One of the properties of the Wiener process is that
$$ W_{s}-W_{t} \sim \sqrt{s-t} N(0,1) $$
where $N(0,1)$ is the standard normal distribution and the relation between the Wiener process with a random, stochastic variable $\xi(t)$ is such that
$$ W_{t} = W(t) = \int_{t_{0}}^{t}\xi(t^{\prime})dt^{\prime} $$
My question is, how do I infer the relationship of $\xi(t)$ from $W(t)$? Naively, one would think that
$$ W_{s}-W_{t} = \int_{t_{0}}^{s}\xi(t^{\prime})dt^{\prime} - \int_{t_{0}}^{t}\xi(t^{\prime})dt^{\prime} \sim \sqrt{s-t} N(0,1) $$
I would first take the derivative with respect to $s$
$$ \partial_{s}\left( \int_{t_{0}}^{s}\xi(t^{\prime})dt^{\prime} - \int_{t_{0}}^{t}\xi(t^{\prime})dt^{\prime}\right) = \xi(s)= \partial_{s}(\sqrt{t-s} N(0,1)) $$
since $\partial_{s}\left(\int_{t_{0}}^{t}\xi(t^{\prime})dt^{\prime}\right) = 0$. I will then take a derivative with respect to $t$ from the original equation, such that
$$ \partial_{t}\left( \int_{t_{0}}^{s}\xi(t^{\prime})dt^{\prime} - \int_{t_{0}}^{t}\xi(t^{\prime})dt^{\prime}\right) = \xi(t)= \partial_{t}(\sqrt{t-s} N(0,1)) $$
whereby similarly, $\partial_{t}\left(\int_{t_{0}}^{s}\xi(t^{\prime})dt^{\prime}\right) = 0$. Subtracting the two equations, I have that
$$ \xi(s) - \xi(t) = \partial_{s}(\sqrt{t-s} N(0,1)) - \partial_{t}(\sqrt{t-s} N(0,1)) $$
Is this correct? I am actually quite confused and not sure what to do with the right-hand side. How does one evaluate $\partial_{s,t}(\sqrt{t-s} N(0,1))$?

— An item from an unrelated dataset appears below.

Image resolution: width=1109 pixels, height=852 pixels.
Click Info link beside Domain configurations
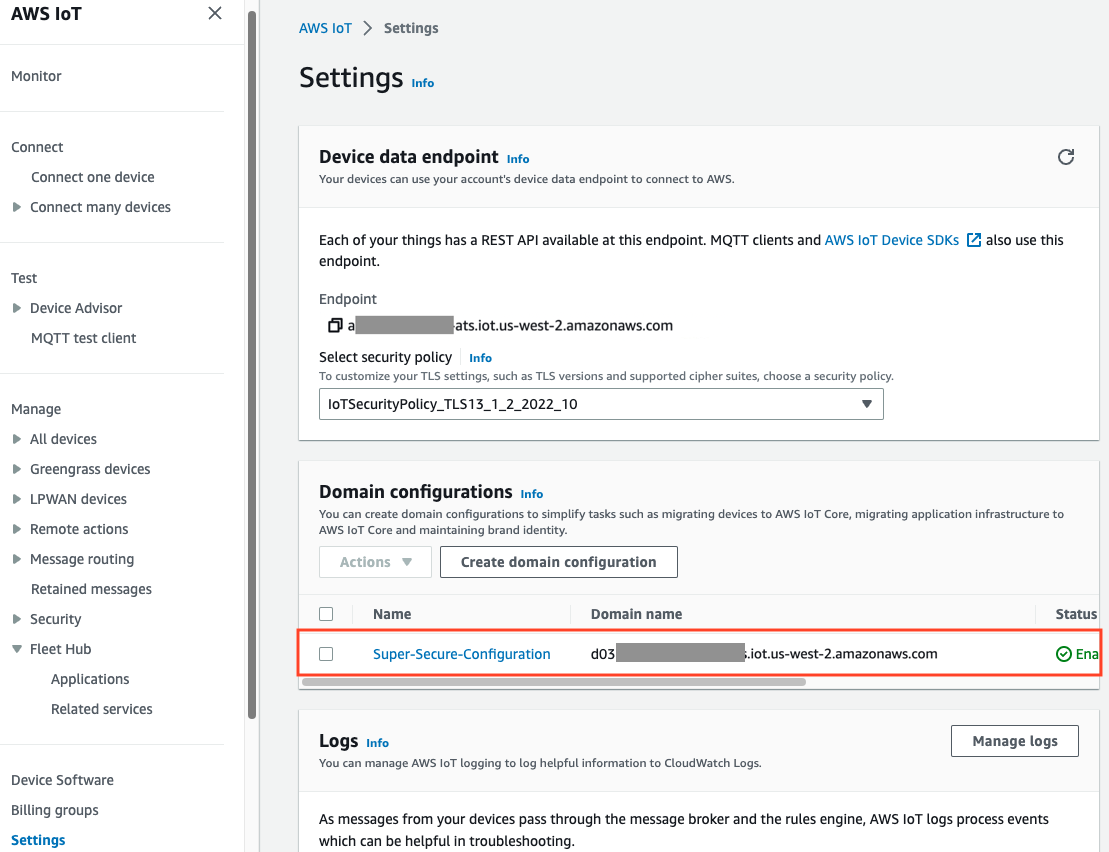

Moreover, what should I do with $N(0,1)$? It is not a variable, it is just saying that it is a standard normal distribution with zero mean and unit variance. But if I need to calculate the correlation function/mean, namely
$$ \left<\left(\xi(s) - \xi(t)\right)\left(\xi(u) - \xi(v)\right)\right> = \left<\left(\partial_{s}(\sqrt{t-s} N(0,1)) - \partial_{t}(\sqrt{t-s} N(0,1)\right)\left(\partial_{u}(\sqrt{u-v} N(0,1)) - \partial_{v}(\sqrt{u-v} N(0,1)\right)\right> $$
what should I do and how should I proceed? I think I'm not understanding $N(0,1)$ and I'm taking it a bit too literally.